MA L’ALTRO incalza sempre più violento fino a definire il premier «stupratore della democrazia». Fini, dopo le numerose scampanellate precedenti, ammonisce Di Pietro invitandolo a usare «un linguaggio consono a quest’aula». Nulla da fare, il capo dell’Idv incalza con le accuse (Berlusconi «manipola l’informazione», «è un serpente a sonagli», «compra i parlamentari», «è il capo piduista della cricca», «parla della società off shore a Montecarlo mentre di società off shore ne ha 64»). Il presidente del consiglio si alza dal banco del governo, si gira verso Fini e, allargando le braccia, gli fa capire che deve intervenire. Fini scuote la testa per ricordare di aver richiamato Di Pietro già due volte. Berlusconi torna a sedersi insoddisfatto. Il Pdl rumoreggia con toni da stadio, mentre nei banchi dell’opposizione i deputati restano fermi e zitti. «Non è uno spettacolo che il Parlamento può offrire al Paese — ribadisce Fini — l’onorevole Di Pietro si assume la responsabilità di quello che dice davanti al Paese».
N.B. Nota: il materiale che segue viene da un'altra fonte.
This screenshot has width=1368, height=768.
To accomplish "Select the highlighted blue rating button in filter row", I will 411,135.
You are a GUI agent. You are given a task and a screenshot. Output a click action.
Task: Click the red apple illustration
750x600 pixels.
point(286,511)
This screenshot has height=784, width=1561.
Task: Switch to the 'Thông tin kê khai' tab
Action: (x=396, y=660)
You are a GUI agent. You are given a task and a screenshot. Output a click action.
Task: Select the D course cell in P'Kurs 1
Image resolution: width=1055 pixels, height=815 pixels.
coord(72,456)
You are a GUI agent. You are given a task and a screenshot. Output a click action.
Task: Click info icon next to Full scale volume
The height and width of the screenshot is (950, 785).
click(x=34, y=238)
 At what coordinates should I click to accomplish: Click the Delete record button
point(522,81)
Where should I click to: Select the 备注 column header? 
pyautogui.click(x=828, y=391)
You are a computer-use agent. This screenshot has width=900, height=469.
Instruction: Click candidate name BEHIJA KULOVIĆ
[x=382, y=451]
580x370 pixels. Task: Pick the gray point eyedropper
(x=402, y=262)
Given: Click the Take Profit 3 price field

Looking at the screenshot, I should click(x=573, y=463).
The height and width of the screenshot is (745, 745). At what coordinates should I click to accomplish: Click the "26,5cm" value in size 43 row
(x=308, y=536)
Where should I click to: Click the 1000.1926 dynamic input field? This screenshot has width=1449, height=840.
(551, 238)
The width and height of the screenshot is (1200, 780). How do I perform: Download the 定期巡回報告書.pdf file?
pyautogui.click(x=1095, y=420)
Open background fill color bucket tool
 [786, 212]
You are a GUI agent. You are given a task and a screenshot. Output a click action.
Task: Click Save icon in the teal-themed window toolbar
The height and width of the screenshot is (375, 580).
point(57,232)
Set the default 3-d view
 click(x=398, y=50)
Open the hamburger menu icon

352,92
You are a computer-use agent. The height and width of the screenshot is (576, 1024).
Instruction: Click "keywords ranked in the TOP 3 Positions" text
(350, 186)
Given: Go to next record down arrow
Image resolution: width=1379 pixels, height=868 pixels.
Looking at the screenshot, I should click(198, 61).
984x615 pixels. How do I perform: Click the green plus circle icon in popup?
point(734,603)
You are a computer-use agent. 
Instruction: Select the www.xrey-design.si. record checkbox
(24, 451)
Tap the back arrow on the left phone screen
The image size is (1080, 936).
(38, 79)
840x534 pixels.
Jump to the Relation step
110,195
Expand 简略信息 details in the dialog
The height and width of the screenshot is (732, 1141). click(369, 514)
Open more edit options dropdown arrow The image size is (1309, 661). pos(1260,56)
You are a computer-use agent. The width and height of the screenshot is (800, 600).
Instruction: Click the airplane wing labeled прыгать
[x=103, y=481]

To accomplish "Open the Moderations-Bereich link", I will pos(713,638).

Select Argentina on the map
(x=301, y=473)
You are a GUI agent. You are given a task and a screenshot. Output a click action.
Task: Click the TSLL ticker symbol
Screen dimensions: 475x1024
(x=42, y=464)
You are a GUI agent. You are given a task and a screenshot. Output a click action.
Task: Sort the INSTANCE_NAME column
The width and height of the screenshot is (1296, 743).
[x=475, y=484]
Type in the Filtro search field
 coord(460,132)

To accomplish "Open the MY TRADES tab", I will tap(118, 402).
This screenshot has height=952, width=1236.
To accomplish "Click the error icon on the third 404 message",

IL TEMPO a disposizione dell’ex magistrato scade e in aula ritorna un po’ di calma. Ma poco dopo è fuori dall’emiciclo che riprendono le polemiche. Dice Sandro Bondi, coordinatore del Pdl: «È stupefacente che nessun esponente del Pd abbia avvertito il dovere di spendere una sola parola per prendere le distanze dal discorso pronunciato da Di Pietro. Mai, dall’epoca del fascismo in poi, il Parlamento era stato profanato in una maniera così squallida e volgare e con un linguaggio così violento e insultante». «Ho invitato l’ufficio di presidenza a valutare le dichiarazioni rese in aula da Di Pietro, perchè le ritengo ingiuriose e lesive nei confronti del presidente Berlusconi», sbotta Simone Baldelli, vicepresidente dei deputati Pdl, che invoca provvedimenti. «Ho detto solo la verità», gigioneggia Di Pietro. E Franceschini: «Ha esagerato, ma Bossi ha detto di peggio».